Stored records

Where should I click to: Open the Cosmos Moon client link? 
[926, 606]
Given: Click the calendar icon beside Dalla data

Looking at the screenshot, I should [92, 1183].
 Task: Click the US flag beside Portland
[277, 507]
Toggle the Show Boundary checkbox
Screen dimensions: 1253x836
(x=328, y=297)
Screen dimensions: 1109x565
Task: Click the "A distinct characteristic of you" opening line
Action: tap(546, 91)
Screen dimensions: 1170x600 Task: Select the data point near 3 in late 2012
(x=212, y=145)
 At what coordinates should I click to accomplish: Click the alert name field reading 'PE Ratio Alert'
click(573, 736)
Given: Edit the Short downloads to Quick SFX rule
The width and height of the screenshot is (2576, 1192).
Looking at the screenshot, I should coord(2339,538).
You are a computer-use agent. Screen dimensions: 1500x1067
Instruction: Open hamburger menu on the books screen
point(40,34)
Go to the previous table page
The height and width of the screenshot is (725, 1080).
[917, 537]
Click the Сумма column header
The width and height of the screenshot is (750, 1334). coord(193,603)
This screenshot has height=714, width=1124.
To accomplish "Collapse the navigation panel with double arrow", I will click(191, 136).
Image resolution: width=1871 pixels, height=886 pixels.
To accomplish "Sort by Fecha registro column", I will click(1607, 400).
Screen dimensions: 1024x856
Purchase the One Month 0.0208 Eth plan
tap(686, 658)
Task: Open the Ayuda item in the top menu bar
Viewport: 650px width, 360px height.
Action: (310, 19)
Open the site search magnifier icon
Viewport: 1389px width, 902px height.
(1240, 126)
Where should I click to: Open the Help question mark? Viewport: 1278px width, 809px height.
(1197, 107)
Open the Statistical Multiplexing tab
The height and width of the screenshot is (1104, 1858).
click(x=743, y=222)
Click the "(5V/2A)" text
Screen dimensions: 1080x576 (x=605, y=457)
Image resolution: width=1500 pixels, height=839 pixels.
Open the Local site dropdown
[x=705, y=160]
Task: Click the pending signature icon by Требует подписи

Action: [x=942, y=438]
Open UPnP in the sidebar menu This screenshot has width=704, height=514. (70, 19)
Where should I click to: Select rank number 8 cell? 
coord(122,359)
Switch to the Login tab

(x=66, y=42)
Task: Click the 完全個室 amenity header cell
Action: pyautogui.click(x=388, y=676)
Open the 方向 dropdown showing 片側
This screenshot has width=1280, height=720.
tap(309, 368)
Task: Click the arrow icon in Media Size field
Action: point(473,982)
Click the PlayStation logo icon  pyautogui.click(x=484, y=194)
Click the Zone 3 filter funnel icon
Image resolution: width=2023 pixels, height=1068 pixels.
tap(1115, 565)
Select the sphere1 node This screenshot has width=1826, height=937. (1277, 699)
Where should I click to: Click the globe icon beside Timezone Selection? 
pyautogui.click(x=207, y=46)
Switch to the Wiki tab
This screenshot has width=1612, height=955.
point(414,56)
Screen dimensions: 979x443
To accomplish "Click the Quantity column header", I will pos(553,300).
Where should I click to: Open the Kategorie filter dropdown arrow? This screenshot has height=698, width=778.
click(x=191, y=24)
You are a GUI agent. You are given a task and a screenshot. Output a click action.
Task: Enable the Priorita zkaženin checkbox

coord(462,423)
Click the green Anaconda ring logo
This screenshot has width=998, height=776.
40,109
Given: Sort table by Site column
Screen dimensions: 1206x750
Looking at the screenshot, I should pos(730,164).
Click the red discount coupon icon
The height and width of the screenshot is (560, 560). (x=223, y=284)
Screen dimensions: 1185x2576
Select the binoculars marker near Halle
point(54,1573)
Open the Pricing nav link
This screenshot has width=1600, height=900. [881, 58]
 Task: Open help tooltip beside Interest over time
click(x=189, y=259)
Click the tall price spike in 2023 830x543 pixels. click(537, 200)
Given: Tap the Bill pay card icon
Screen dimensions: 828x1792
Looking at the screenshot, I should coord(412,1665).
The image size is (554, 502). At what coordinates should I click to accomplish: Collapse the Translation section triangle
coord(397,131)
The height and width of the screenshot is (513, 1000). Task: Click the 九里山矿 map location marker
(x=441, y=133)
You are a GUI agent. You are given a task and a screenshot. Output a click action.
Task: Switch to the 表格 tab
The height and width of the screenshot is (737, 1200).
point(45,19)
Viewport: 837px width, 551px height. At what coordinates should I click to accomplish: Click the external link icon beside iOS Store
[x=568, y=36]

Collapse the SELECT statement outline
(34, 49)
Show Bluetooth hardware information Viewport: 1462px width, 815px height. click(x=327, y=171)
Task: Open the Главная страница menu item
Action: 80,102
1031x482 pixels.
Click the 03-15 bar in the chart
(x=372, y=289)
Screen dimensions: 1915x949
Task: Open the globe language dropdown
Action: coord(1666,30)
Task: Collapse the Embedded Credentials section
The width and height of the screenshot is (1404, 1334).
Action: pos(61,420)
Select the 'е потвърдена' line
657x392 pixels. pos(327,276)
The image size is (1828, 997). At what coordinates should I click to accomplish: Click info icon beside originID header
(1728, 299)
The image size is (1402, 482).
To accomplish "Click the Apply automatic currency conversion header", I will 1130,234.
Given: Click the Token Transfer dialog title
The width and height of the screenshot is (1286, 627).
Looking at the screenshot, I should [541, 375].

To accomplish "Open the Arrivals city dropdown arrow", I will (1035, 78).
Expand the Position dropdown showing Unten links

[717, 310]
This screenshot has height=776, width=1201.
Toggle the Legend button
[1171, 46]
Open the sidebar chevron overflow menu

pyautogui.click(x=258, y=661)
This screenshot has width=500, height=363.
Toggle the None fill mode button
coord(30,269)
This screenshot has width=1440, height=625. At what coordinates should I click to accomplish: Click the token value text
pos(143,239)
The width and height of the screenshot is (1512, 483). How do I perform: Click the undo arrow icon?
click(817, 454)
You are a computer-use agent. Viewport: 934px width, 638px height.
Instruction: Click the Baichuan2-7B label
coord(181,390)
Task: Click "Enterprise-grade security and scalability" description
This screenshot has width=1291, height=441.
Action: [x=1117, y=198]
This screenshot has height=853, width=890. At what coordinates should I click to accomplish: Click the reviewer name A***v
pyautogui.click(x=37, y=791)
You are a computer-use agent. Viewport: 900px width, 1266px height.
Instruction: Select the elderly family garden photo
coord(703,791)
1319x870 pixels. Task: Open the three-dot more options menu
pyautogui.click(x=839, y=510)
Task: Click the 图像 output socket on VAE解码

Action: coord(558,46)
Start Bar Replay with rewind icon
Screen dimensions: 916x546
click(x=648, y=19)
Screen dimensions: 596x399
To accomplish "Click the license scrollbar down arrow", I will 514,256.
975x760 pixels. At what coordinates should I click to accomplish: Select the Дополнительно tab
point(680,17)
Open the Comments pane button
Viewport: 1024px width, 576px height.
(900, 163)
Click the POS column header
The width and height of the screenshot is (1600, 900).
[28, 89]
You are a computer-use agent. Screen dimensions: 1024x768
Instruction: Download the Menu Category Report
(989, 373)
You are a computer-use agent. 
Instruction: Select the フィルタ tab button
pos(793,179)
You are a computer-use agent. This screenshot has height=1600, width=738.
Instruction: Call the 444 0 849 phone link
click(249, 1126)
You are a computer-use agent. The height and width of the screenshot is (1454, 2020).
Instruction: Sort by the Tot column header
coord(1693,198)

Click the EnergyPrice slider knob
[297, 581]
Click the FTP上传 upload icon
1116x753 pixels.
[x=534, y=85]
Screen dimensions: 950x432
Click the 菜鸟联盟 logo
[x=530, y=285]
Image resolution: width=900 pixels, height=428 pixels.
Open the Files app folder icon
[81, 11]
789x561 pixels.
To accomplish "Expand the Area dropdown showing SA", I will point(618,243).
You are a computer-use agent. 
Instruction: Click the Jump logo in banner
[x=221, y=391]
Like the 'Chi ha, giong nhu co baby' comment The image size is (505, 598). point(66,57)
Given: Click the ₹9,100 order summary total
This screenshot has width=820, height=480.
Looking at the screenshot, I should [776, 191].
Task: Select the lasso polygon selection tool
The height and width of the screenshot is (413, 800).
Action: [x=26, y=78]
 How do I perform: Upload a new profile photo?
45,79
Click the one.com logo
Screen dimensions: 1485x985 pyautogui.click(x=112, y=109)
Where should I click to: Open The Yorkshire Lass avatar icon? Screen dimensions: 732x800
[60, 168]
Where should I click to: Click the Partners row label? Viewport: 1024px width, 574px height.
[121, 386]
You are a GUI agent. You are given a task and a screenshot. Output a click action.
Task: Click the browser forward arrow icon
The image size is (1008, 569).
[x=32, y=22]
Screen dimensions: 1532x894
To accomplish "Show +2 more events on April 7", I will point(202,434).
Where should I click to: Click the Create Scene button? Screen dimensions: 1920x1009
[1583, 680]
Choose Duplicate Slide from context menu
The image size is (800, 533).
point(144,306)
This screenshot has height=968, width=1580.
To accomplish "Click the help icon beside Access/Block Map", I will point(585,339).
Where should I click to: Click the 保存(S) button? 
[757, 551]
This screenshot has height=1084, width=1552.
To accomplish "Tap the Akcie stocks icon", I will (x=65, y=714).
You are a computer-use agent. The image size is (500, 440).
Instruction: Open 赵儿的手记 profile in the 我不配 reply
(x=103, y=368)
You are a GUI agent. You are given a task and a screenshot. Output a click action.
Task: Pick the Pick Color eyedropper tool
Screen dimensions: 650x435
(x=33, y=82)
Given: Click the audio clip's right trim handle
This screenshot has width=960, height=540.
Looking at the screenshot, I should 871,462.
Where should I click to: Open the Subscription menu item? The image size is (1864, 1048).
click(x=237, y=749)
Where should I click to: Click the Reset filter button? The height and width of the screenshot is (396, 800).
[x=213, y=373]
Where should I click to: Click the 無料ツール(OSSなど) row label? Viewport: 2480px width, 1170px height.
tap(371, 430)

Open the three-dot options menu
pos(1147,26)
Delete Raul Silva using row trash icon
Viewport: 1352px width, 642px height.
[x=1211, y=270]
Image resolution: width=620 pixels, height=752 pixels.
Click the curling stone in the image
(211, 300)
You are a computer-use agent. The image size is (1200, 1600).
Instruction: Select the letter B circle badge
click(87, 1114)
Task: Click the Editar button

Your assignment
Your task is to copy every line of the entries that contains the string "computer".

Answer for this exercise
You are a computer-use agent. Screen dimensions: 1500x1067
You are a computer-use agent. Viewport: 934px width, 638px height.
You are a computer-use agent. Viewport: 900px width, 1266px height.
You are a computer-use agent. Screen dimensions: 1024x768
You are a computer-use agent. 
You are a computer-use agent. This screenshot has height=1600, width=738.
You are a computer-use agent. The height and width of the screenshot is (1454, 2020).
You are a computer-use agent. 
You are a computer-use agent. The image size is (500, 440).
You are a computer-use agent. The image size is (1200, 1600).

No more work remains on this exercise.